SynergyFinder™ Explained

Identification of Synergistic Combinations

SynergyFinder™ helps to ensure that new therapies are combined in the best way possible. Combination therapies are applied to halt cancer growth and to overcome emerging resistance mechanisms. To identify the right combination of your lead compound with standards of care or new drugs, NTRC has developed SynergyFinder™.

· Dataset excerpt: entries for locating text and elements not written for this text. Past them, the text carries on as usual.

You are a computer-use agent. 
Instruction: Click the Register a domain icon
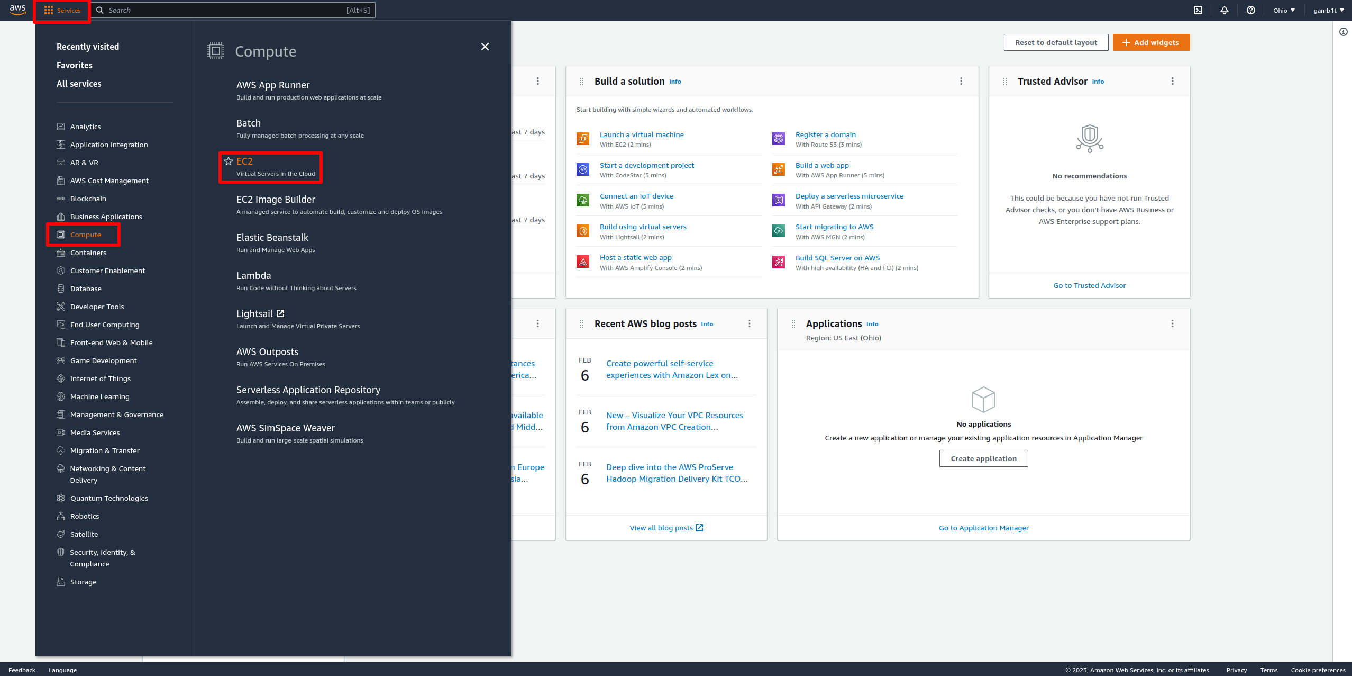coord(779,139)
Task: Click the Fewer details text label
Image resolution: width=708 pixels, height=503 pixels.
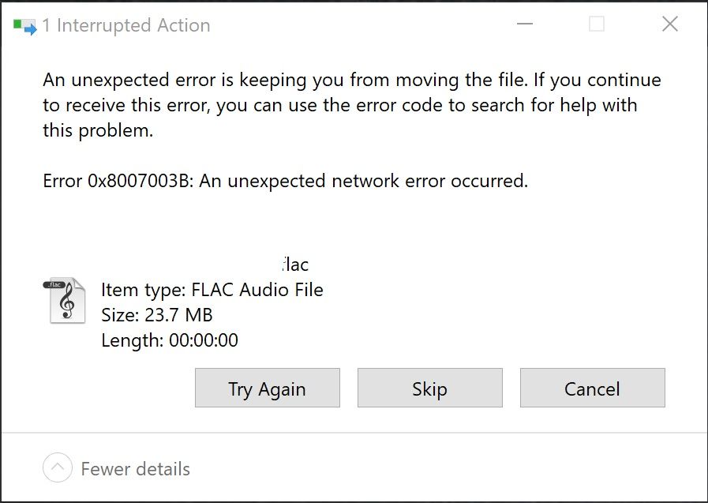Action: pos(134,468)
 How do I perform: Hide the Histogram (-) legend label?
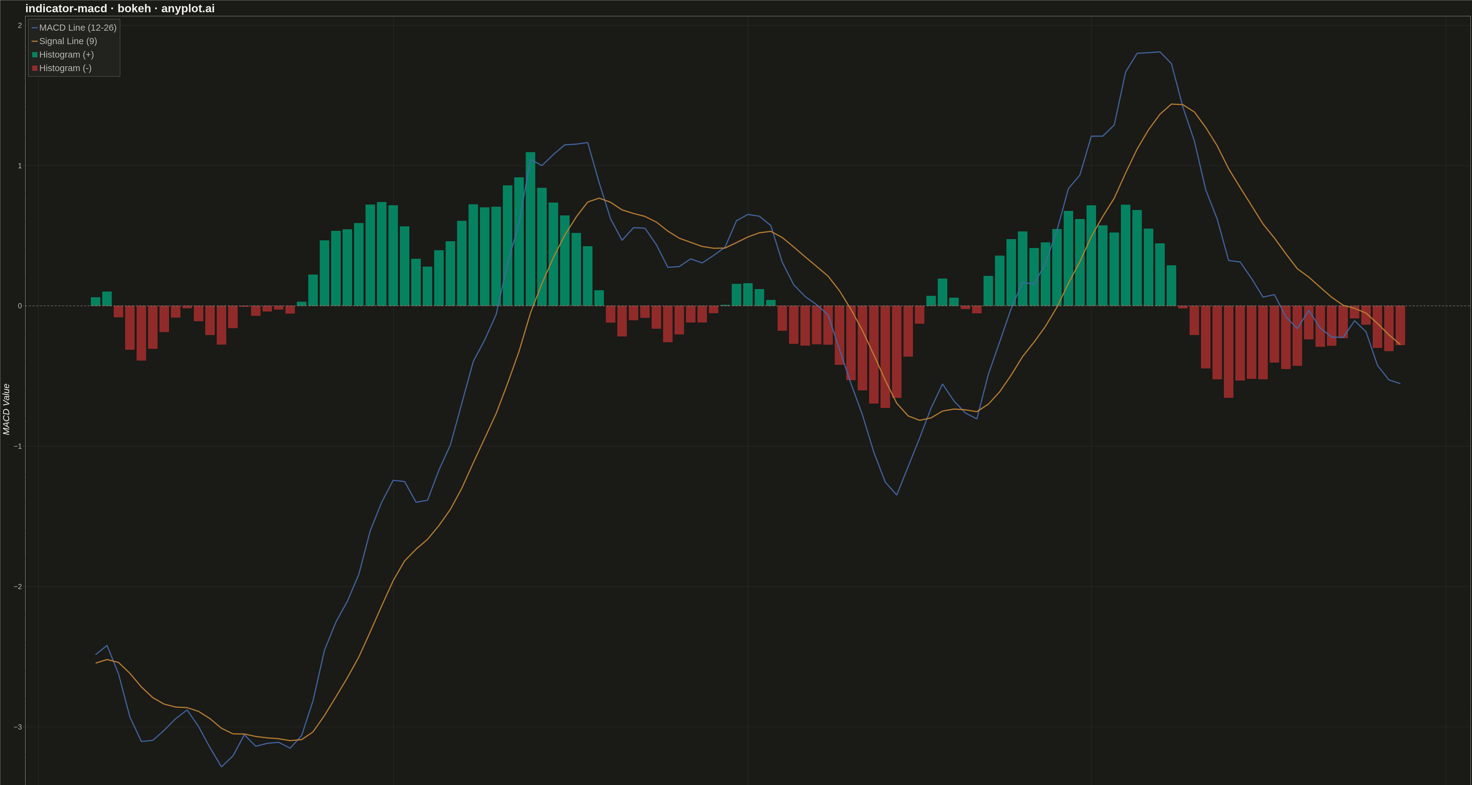coord(65,68)
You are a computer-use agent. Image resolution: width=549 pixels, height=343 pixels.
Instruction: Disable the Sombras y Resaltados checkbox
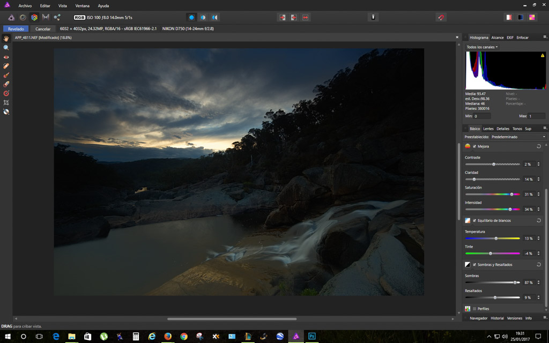click(474, 265)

SynergyFinder™ Characteristics

  • Synergy testing in in vitro cellular assays

  • Evaluates if combinations of two or three anti-cancer drugs have a greater than additive effect

  • Allows rapid identification of the best out of many possible combination treatments

  • Scalable from 1 to 1,000 combinations within a study

  • Database of anti-cancer drugs pre-profiled in Oncolines™ for rapid experimental progress

Unique Features

  • Determination of full dose response curves for single agents and mixtures

  • Synergies are determined by Fixed Ratio experiments and Fixed Dose combination experiments

  • Quantitative synergy scoring with Chou-Talalay method (Dose-based) and Bliss scoring (Effect-based)
  • Visualization of synergy by curve (IC50) shift and isobolograms

  • Reproducibility of cancer drug synergy is covered by independent repeat experiments before finalisation of the study

Equipotent Mixtures

Synergy drug screening via fixed ratio combination experiments uses equipotent mixtures of the anti-cancer drugs. The mixtures contain fixed ratios of Compound A at IC50 and Compound B at IC50. Since Compound A and Compound B are equipotent (viz. both are at IC50), they are interchangeable and there is no dilution effect of mixing the compounds. To expedite synergy testing, NTRC has predetermined IC50 values, curve shapes and efficacy parameters of many relevant anti-cancer drugs, covering the relevant anti-cancer drug classes. The anti-cancer drugs have been profiled in the full OncolinesTM panel, so the IC50 values of these drugs are available for 102 cancer cell lines.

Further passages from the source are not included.